Minute : Pourquoi lancez-vous cette association SOS Eglises de France ? (n’y avait-il pas déjà d’association œuvrant dans ce but ?)
Karim Ouchikh : Notre patrimoine chrétien ne cesse de dégrader sous nos yeux et nos pouvoirs publics opposent à cette terrible réalité une indifférence coupable. En revanche, j’observe avec bonheur la mobilisation de centaines d’associations qui s’activent sur le terrain pour sauver ici une église, là une chapelle. SOS Eglises de France entend servir de caisse de résonance à toutes ces initiatives locales et se propose surtout d’agir avec énergie auprès des élus pour empêcher, par tous moyens, la disparition programmée de notre patrimoine religieux.
N’oublions jamais que nos édifices chrétiens sont partie intégrante de notre héritage national : sauver nos églises, c’est aussi préserver l’âme de la France ! Il en va à coup sûr de notre modèle de civilisation… Je me place ainsi clairement dans le sillage idéologique de Maurice Barrès qui, déjà en 1913, dénonçait l’état déplorable du patrimoine religieux français dans son célèbre pamphlet ‘‘La Grande pitié des églises de France’’.
SOS Eglises de France assumera donc un rôle clairement politique, - au sens noble du terme -, ce qui la distinguera sans doute des autres associations nationales de protection du patrimoine qui œuvrent davantage dans un registre culturel stricto sensu.

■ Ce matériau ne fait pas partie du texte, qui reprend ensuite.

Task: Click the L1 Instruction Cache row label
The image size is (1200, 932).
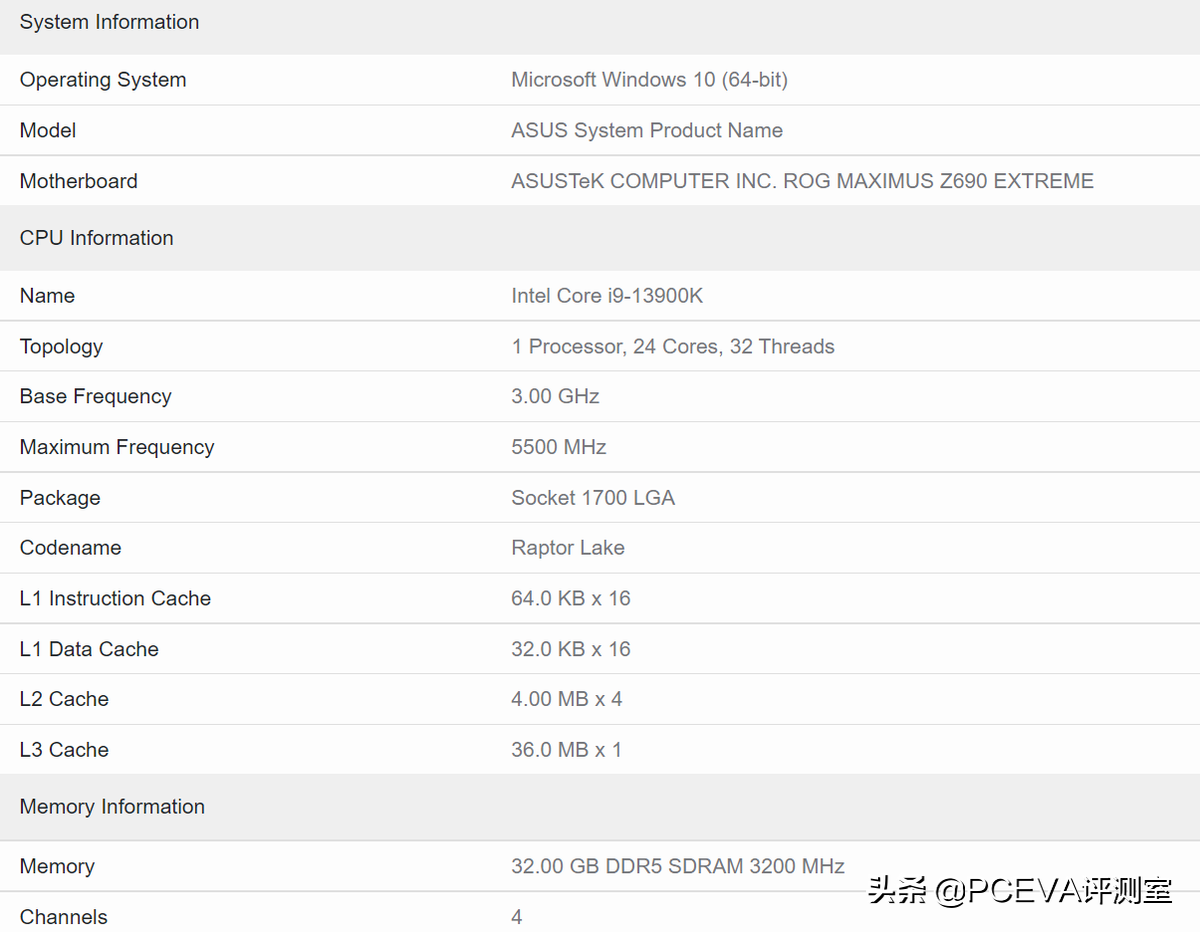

Minute : Visez-vous à empêcher les projets de démolition ou, également, à sauver des églises ou chapelles dont l’état se dégrade faute d’entretien ?
Karim Ouchikh : A une époque où s’édifient continuellement des mosquées aux quatre coins de l’hexagone, - suscitant ainsi des motifs légitimes d’anxiété parmi nos compatriotes -, plus aucune église ne doit être démolie en terre de France ! Ce n’est pas qu’un mot d’ordre : une offensive politique sera menée d’ici peu auprès de nos parlementaires pour graver cet objectif dans le marbre de la loi.
Plus concrètement, une telle ambition impliquera en amont un travail de veille à l’égard des édifices religieux dont l’état de dénuement matériel les conduirait à leur abandon progressif puis à leur désacralisation, selon un processus mortifère bien rodé qui est bien souvent le prélude à leur destruction ou leur vente.
Tout défaut d’entretien d’un édifice cultuel, imputable à l’Etat, aux communes ou aux diocèses, sera ainsi dénoncé dans le cadre d’une guérilla juridico-médiatique qui permettra de peser sur l’opinion publique locale et nationale. En ces temps de dérèglement des esprits et d’angoisses identitaires, nos églises et nos chapelles, - et de manière générale tout notre patrimoine religieux chrétien -, constituent à mes yeux un repère culturel essentiel qu’il nous faut absolument sanctuariser. De ce point de vue, je plaide pour l’entrée en vigueur, - dans notre débat politique sinon dans notre droit -, d’une servitude de civilisation, un ‘’concept’’ politique que j’ai forgé avec l’ambition d’imposer aux propriétaires de nos édifices chrétiens l’obligation d’ordre public de les entretenir et de les valoriser.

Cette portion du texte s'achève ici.